*** Texto

O presidente Jair Bolsonaro, nesta quarta-feira (15), louvou a trajetória do ministro interino da Saúde, general Eduardo Pazuello, no Exército. A aclamação é justíssima: Pazuello é reconhecidamente um militar que coleciona êxitos em logística e gestão em seus mais de 40 anos de caserna. Mas, na condição de general da ativa, não está predestinado ao cargo que ocupa provisoriamente há dois meses, tomando aqui emprestado o termo elogioso escolhido pelo presidente em sua postagem nas redes sociais.
As loas de Bolsonaro não são despropositadas, há contexto: a manutenção de Pazuello no cargo acaba de provocar mais uma crise institucional, com o apontamento de Gilmar Mendes sobre a gestão militar interina do Ministério da Saúde em plena pandemia. O ministro do Supremo cometeu erro na forma, não no conteúdo.
Foi grave afirmar que o "Exército está se associando a um genocídio", mas não o alerta de que a situação é inadequada para as Forças Armadas. Para se fazer entender, sem ruídos, a escolha das palavras deve ser minuciosa, principalmente quando a corda anda tão esticada no debate público. Um ministro da mais alta corte do Judiciário não pode se esquecer dessa premissa.
Afora a gestão provisória da pasta na maior crise de saúde pública desta geração, por si só problemática, a permanência de Pazuello confunde os limites entre o governo e as Forças Armadas. O militar já deveria ter seguido os passos do general Luiz Eduardo Ramos, ministro-chefe da Secretaria de governo, e pedido a reserva. Pazuello só pode ser considerado um general da guerra contra a Covid-19 no campo da metáfora, não da literalidade.
O próprio vice-presidente da República, Hamilton Mourão, ele mesmo um general da reserva, defendeu a distinção em entrevista à GloboNews na terça-feira (15): "Não queremos trazer as forças, efetivamente, para dentro do governo".

******

**Tarefas a realizar**.
- a) De acordo com o texto sobre o general Pazuello, há quanto tempo ele ocupa provisoriamente o cargo de ministro da Saúde?
- b) Redija a continuação do texto sobre o general Pazuello, prosseguindo a partir da declaração de Hamilton Mourão.
As linhas constituem material à parte, independente do texto sobre o general Pazuello.

*** Dados fornecidos

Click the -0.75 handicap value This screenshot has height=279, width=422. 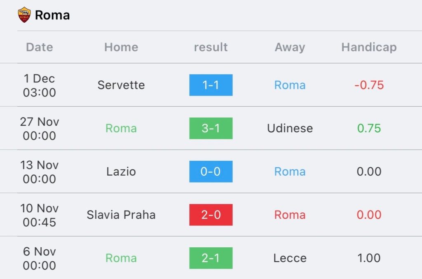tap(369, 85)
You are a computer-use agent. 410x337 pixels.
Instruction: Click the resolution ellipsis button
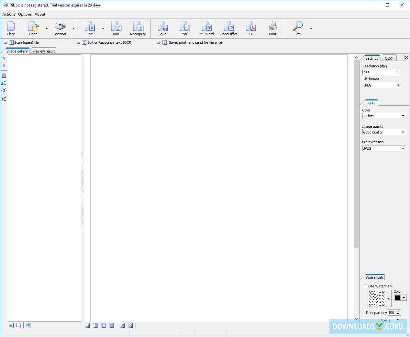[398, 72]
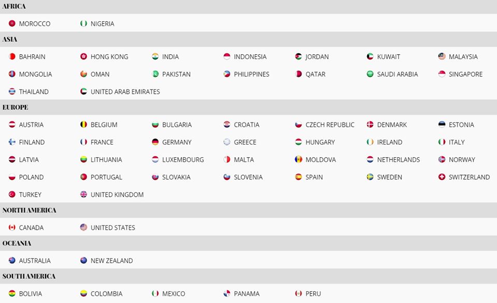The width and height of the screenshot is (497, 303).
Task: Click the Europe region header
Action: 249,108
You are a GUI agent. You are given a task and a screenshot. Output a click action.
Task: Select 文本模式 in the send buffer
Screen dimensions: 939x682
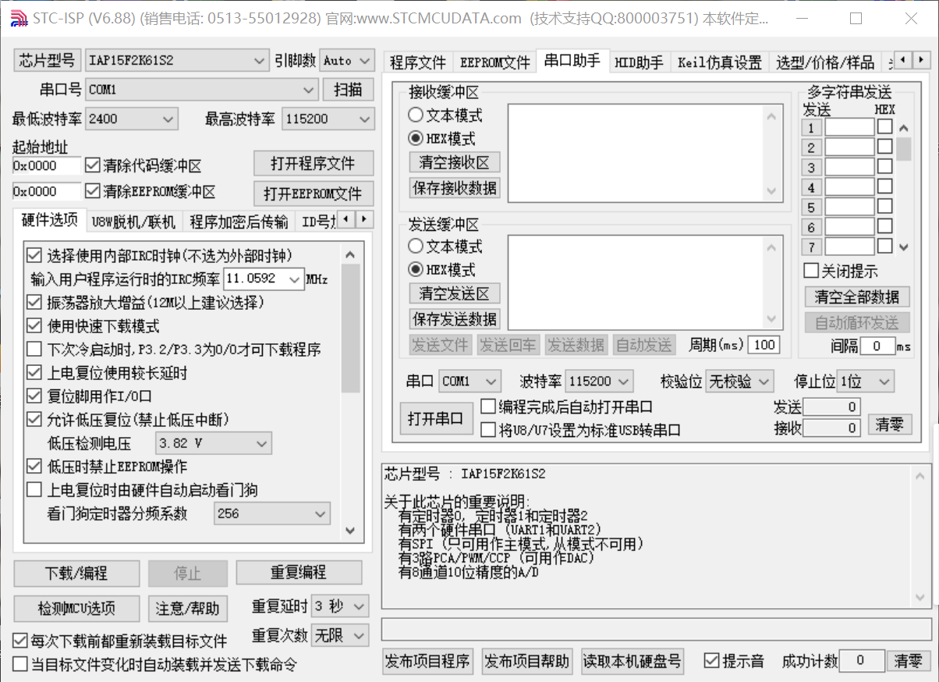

******

**Respostas redigidas**.
- a) Há dois meses.

- b)
Já Bolsonaro, em sua exaltação pública a Pazuello, sinaliza o contrário, ao listar as glórias militares de seu ministro. Em 3 de junho, quando Pazuello foi oficializado como ministro interino da Saúde, Bolsonaro chegou a afirmar que ele permaneceria no cargo "por muito tempo", o que já era por si só um paradoxo. Mourão, na mesma entrevista à Globonews, disse que "tudo indica" que o ministro será substituído em "um momento próximo". Há pressão do Centrão e da própria ala militar para tanto.
O desalinho é preocupante, sob o risco de politização das Forças Armadas. Até mesmo entre os militares a manutenção de oficiais da ativa em cargos no governo é vista com maus olhos, por deteriorar o próprio discurso de distanciamento.
As Forças Armadas são uma instituição de Estado e, portanto, não podem nem devem se agregar a governos, sob risco de esfacelamento do controle civil. Mas a gestão Bolsonaro carrega o fardo da farda: levantamento do jornal O Estado de S. Paulo apontou que 2,9 mil militares da ativa ocupam cargos no Executivo federal.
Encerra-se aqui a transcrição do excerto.